Stored data entries
--------------------

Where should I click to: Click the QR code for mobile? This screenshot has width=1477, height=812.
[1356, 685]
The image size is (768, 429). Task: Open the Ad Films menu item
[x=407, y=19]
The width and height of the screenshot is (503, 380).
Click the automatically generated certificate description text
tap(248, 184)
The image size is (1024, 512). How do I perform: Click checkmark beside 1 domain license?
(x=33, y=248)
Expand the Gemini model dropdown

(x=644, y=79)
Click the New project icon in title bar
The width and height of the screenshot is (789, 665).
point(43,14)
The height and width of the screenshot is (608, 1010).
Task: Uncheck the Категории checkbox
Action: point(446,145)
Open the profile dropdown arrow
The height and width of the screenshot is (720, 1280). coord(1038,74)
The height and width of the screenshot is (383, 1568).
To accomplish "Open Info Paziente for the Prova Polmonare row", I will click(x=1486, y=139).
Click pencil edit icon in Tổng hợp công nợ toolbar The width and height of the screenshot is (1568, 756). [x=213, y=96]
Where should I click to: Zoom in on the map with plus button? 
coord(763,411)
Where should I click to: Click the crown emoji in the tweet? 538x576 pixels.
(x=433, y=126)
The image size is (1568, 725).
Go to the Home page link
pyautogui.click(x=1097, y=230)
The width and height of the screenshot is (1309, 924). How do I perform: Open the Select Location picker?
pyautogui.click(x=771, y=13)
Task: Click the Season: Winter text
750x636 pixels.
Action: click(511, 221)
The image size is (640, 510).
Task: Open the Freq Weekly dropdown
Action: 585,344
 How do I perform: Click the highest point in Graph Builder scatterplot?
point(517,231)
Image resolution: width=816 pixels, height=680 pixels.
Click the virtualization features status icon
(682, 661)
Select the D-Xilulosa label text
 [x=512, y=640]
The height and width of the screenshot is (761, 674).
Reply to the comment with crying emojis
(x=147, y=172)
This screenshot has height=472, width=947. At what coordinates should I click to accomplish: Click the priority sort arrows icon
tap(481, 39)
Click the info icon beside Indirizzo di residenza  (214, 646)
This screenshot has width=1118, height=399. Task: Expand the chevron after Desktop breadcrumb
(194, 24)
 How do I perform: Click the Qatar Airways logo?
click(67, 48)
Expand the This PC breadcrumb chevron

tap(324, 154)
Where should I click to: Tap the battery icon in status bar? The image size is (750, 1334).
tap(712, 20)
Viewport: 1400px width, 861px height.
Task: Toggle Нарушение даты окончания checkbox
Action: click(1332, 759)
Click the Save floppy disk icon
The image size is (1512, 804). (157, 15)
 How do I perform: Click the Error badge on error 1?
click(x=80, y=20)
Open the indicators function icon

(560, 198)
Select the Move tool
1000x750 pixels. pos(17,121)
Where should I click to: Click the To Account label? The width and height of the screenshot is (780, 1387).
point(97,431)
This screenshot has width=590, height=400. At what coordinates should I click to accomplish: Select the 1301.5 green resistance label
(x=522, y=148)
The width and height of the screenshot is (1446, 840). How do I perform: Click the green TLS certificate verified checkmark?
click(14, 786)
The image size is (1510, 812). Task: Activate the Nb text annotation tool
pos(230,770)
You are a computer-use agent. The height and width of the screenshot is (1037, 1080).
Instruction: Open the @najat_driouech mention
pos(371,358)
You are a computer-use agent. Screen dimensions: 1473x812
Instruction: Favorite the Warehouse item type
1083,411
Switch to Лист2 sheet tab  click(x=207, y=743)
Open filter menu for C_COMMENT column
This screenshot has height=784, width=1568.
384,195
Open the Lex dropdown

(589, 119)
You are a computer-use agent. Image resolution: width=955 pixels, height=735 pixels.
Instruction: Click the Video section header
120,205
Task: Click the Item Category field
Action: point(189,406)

--------------------

▶ Task to carry out
Copy out each entry once more, character for character.

▶ Answer for the task
Where should I click to: Click the QR code for mobile? This screenshot has width=1477, height=812.
[1356, 685]
The image size is (768, 429). Task: Open the Ad Films menu item
[x=407, y=19]
The width and height of the screenshot is (503, 380).
Click the automatically generated certificate description text
tap(248, 184)
The image size is (1024, 512). How do I perform: Click checkmark beside 1 domain license?
(x=33, y=248)
Expand the Gemini model dropdown

(x=644, y=79)
Click the New project icon in title bar
The width and height of the screenshot is (789, 665).
point(43,14)
The height and width of the screenshot is (608, 1010).
Task: Uncheck the Категории checkbox
Action: point(446,145)
Open the profile dropdown arrow
The height and width of the screenshot is (720, 1280). coord(1038,74)
The height and width of the screenshot is (383, 1568).
To accomplish "Open Info Paziente for the Prova Polmonare row", I will click(x=1486, y=139).
Click pencil edit icon in Tổng hợp công nợ toolbar The width and height of the screenshot is (1568, 756). [x=213, y=96]
Where should I click to: Zoom in on the map with plus button? 
coord(763,411)
Where should I click to: Click the crown emoji in the tweet? 538x576 pixels.
(x=433, y=126)
The image size is (1568, 725).
Go to the Home page link
pyautogui.click(x=1097, y=230)
The width and height of the screenshot is (1309, 924). How do I perform: Open the Select Location picker?
pyautogui.click(x=771, y=13)
Task: Click the Season: Winter text
750x636 pixels.
Action: click(511, 221)
The image size is (640, 510).
Task: Open the Freq Weekly dropdown
Action: 585,344
 How do I perform: Click the highest point in Graph Builder scatterplot?
point(517,231)
Image resolution: width=816 pixels, height=680 pixels.
Click the virtualization features status icon
(682, 661)
Select the D-Xilulosa label text
 [x=512, y=640]
The height and width of the screenshot is (761, 674).
Reply to the comment with crying emojis
(x=147, y=172)
This screenshot has height=472, width=947. At what coordinates should I click to accomplish: Click the priority sort arrows icon
tap(481, 39)
Click the info icon beside Indirizzo di residenza  (214, 646)
This screenshot has width=1118, height=399. Task: Expand the chevron after Desktop breadcrumb
(194, 24)
 How do I perform: Click the Qatar Airways logo?
click(67, 48)
Expand the This PC breadcrumb chevron

tap(324, 154)
Where should I click to: Tap the battery icon in status bar? The image size is (750, 1334).
tap(712, 20)
Viewport: 1400px width, 861px height.
Task: Toggle Нарушение даты окончания checkbox
Action: click(1332, 759)
Click the Save floppy disk icon
The image size is (1512, 804). (157, 15)
 How do I perform: Click the Error badge on error 1?
click(x=80, y=20)
Open the indicators function icon

(560, 198)
Select the Move tool
1000x750 pixels. pos(17,121)
Where should I click to: Click the To Account label? The width and height of the screenshot is (780, 1387).
point(97,431)
This screenshot has width=590, height=400. At what coordinates should I click to accomplish: Select the 1301.5 green resistance label
(x=522, y=148)
The width and height of the screenshot is (1446, 840). How do I perform: Click the green TLS certificate verified checkmark?
click(14, 786)
The image size is (1510, 812). Task: Activate the Nb text annotation tool
pos(230,770)
You are a computer-use agent. The height and width of the screenshot is (1037, 1080).
Instruction: Open the @najat_driouech mention
pos(371,358)
You are a computer-use agent. Screen dimensions: 1473x812
Instruction: Favorite the Warehouse item type
1083,411
Switch to Лист2 sheet tab  click(x=207, y=743)
Open filter menu for C_COMMENT column
This screenshot has height=784, width=1568.
384,195
Open the Lex dropdown

(589, 119)
You are a computer-use agent. Image resolution: width=955 pixels, height=735 pixels.
Instruction: Click the Video section header
120,205
Task: Click the Item Category field
Action: point(189,406)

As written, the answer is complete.